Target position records
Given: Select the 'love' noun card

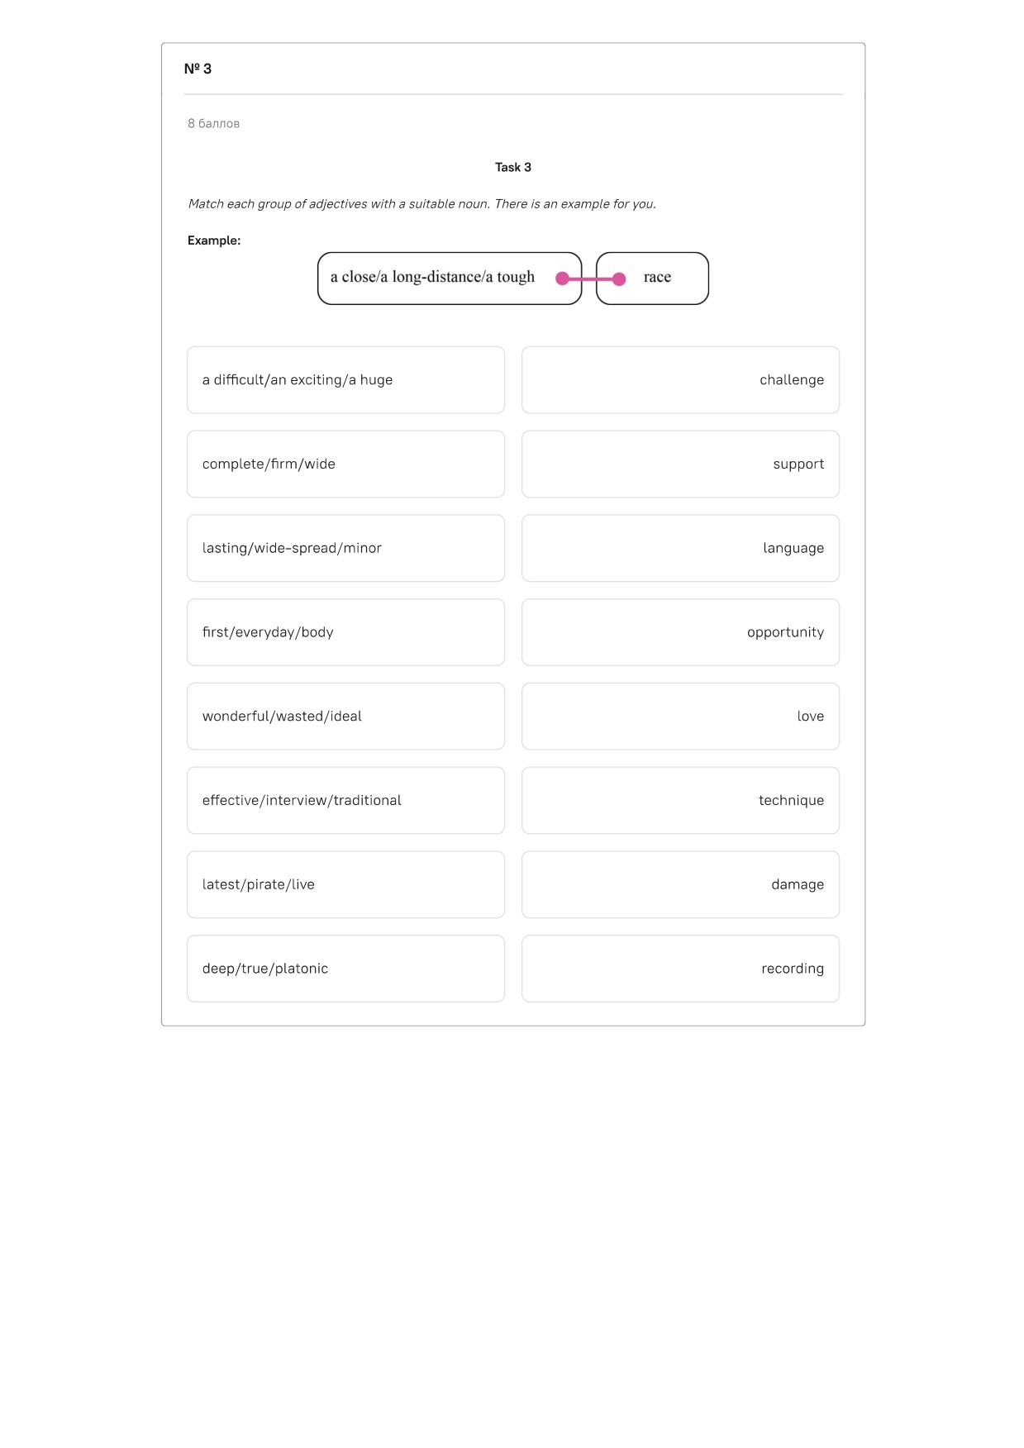Looking at the screenshot, I should click(x=680, y=717).
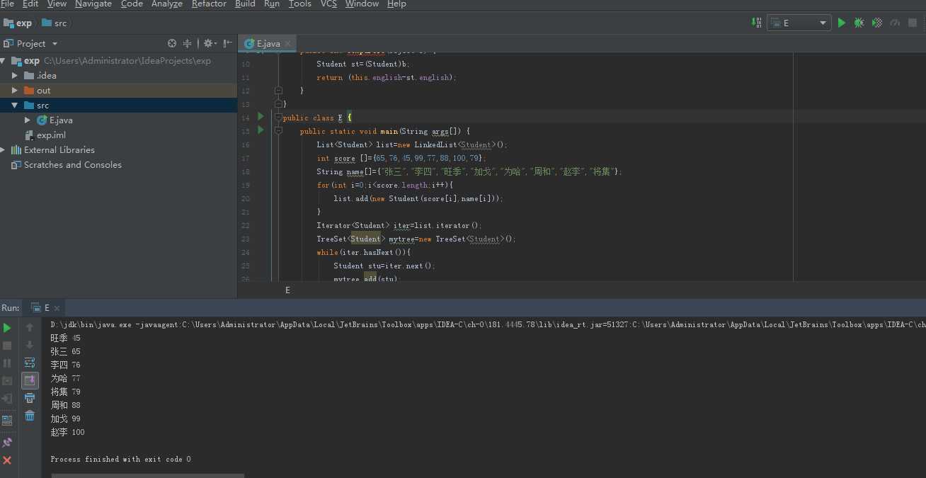This screenshot has width=926, height=478.
Task: Toggle soft-wrap in the Run console
Action: coord(30,363)
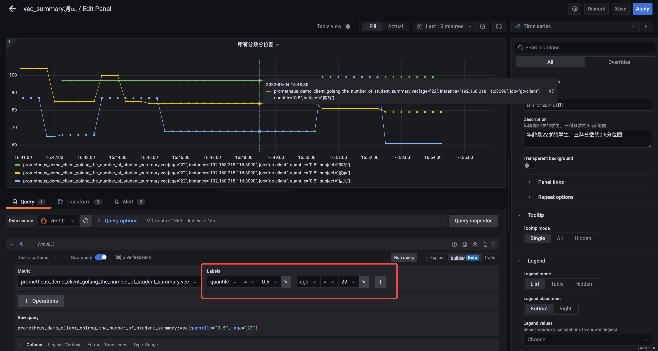This screenshot has width=658, height=351.
Task: Expand the Panel links section
Action: coord(551,182)
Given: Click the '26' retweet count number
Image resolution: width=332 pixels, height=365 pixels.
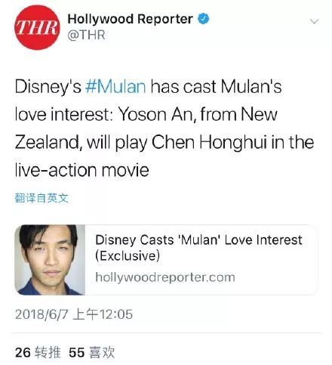Looking at the screenshot, I should point(23,352).
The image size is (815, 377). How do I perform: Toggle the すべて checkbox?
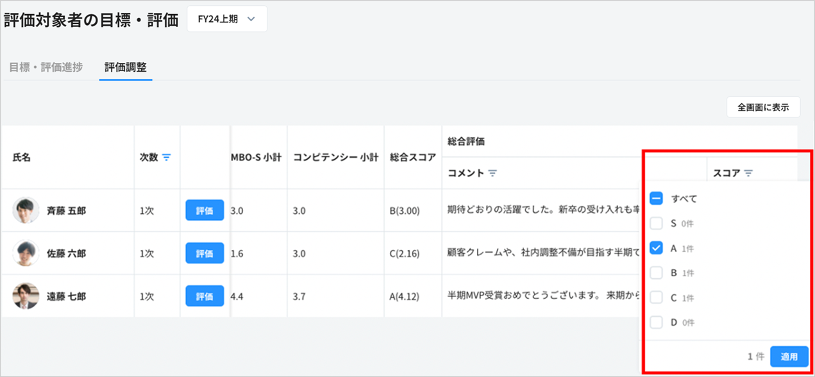656,199
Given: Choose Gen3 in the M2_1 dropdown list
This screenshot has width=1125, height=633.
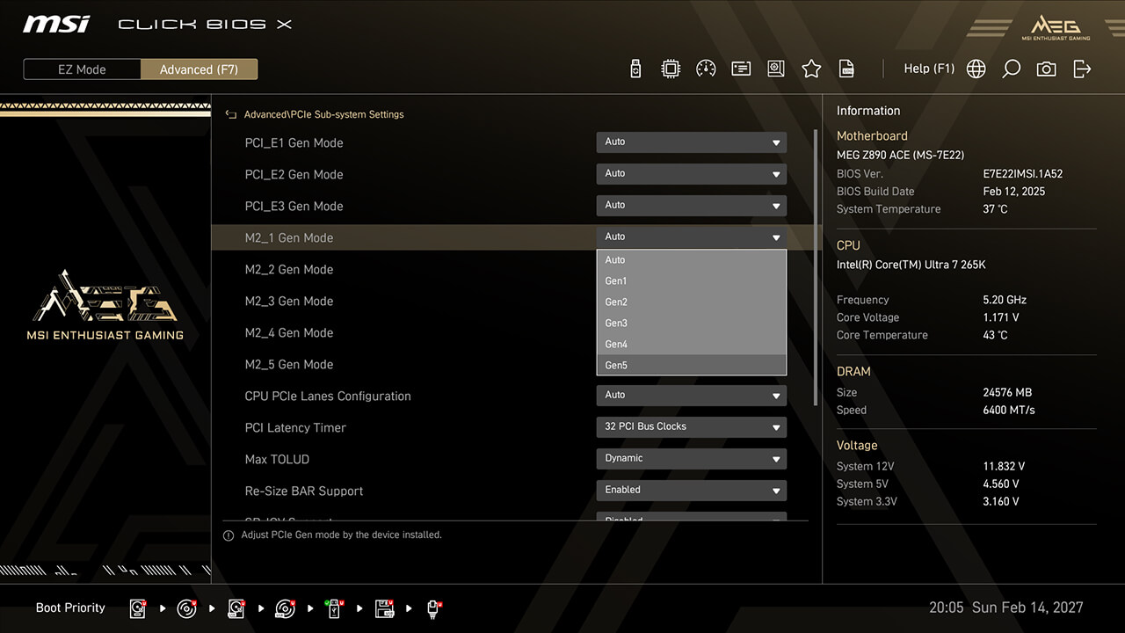Looking at the screenshot, I should (691, 323).
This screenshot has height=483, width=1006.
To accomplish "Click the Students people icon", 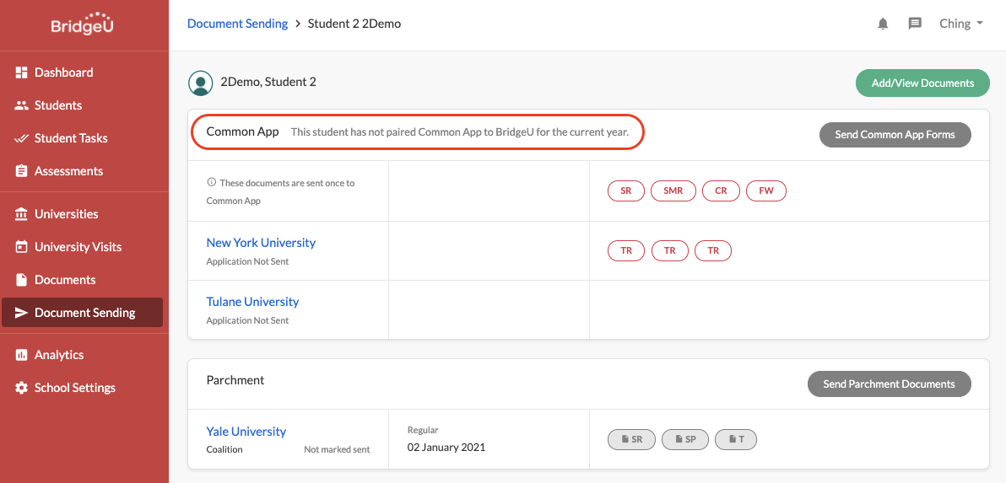I will coord(21,105).
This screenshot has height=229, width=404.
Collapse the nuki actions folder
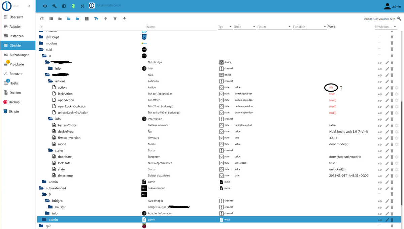(51, 81)

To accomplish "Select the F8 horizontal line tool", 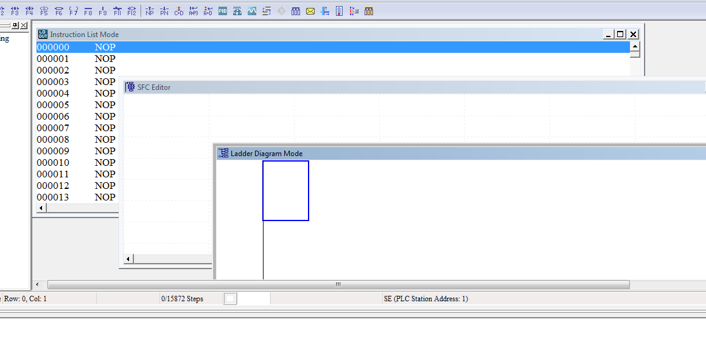I will point(88,11).
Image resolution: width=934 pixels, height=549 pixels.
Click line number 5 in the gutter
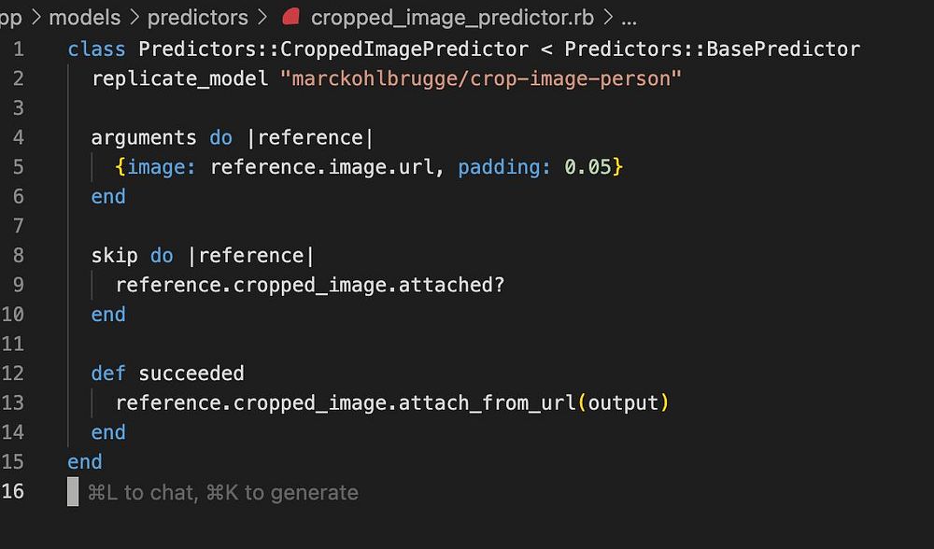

◆ Given exercise ◆
List every line of the records above that contains the string "pixels", copying each line in full.

◆ Reply ◆
Image resolution: width=332 pixels, height=365 pixels.
Image resolution: width=934 pixels, height=549 pixels.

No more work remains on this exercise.